> _ENUNCIADO_:
Conteste con los datos del fragmento sobre el cine de estudio y el neorrealismo:
(a) ¿En qué décadas sitúa el fragmento la época dorada de Hollywood?
(b) ¿Qué circunstancia llevó a los directores europeos de la posguerra a rodar en escenarios reales?
(c) ¿Qué género fue en EEUU el reflejo especular del cine neorrealista italiano?

━━━ EXTRACTO DEL DOCUMENTO ━━━

El cine de le época dorada de Hollywood, es decir el producido en masa por las ricas compañías cinematográficas en los años treinta y cuarenta, poseía como rasgo característico marcado a fuego en sus manuales de estilo el hecho de ubicar los escenarios en los que se desarrollaban sus historias entre las cuatro paredes que marcaban el territorio de los estudios de rodaje de las grandes productoras. Daba igual que la epopeya se asentara en unas esclavistas plantaciones de algodón durante la Guerra de Secesión americana o en los bajos fondos de cualquier ciudad americana, o que se ambientase en un opresivo barco mercante dirigido con métodos dictatoriales por un atormentado capitán de navío o incluso que situase la acción en un decadente café localizado en la ciudad de Casablanca regentado por un escéptico romántico que no paraba de repetir a Sam que la tocase otra vez (la canción, entiéndase). Los innovadores escenarios así como el artístico diseño de producción elaborado con mano maestra por los prestigiosos técnicos de Hollywood enmascaraban con su impostada atmósfera el hecho de que las calles y barrios fotografiados en las viejas películas eran en realidad esbozos de cartón piedra carentes del alma y los olores que ostentaban los escenarios naturales.
Si bien en Norteamérica triunfaba el cine de estudio, en Europa debido a la escasez de medios que imperaba en la época de post-guerra, los directores optaron por sacar la cámara a las calles y rodar por tanto en escenarios reales. Así, el cine neorrealista italiano marcó un punto de inflexión que señaló a partir de entonces el camino a seguir por los nuevos autores que surgieron en los años cuarenta. Este ejercicio de estilo no sólo dejó sentir su influencia en el Viejo Continente, sino que los nuevos e inquietos autores americanos que germinaron su arte durante la II Guerra Mundial comenzaron a abrazar esta forma más realista de plasmar la irreal realidad que es el cine.
En EEUU el cine negro fue sin duda el reflejo especular del cine neorrealista italiano. Los autores especializados en el género noir básicamente empleaban una trama de suspense e intriga para sacar a la luz las miserias e inmundicias presentes en el sistema. La tradicional bondad y solidaridad comunitaria daba paso a una creciente deshumanización radicada en las grandes ciudades, hogar tanto de entrañables familias como de extraños personajes que se veían atrapados por el voraz apetito urbano, que engullía con insaciable hambre el alma de los ciudadanos, dando lugar de este modo a una serie de individuos desalmados e incontrolables que ponían en peligro la estabilidad de la sociedad.

━━━ MATERIAL PROPORCIONADO ━━━

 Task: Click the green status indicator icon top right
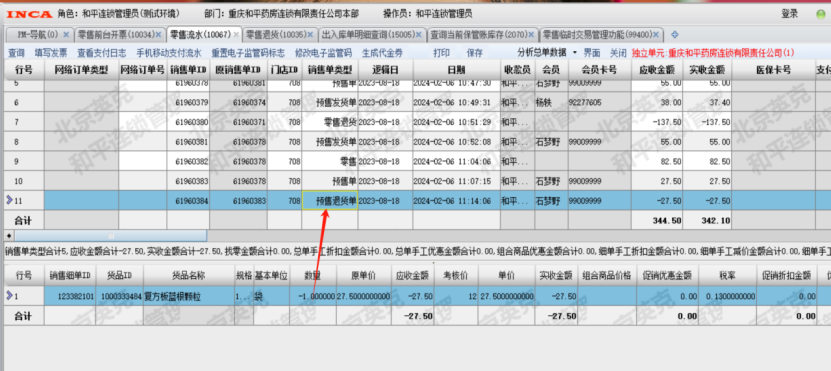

━━━

> _SOLUCIÓN_:
(a) En los años treinta y cuarenta.
(b) La escasez de medios que imperaba en la época de posguerra.
(c) El cine negro.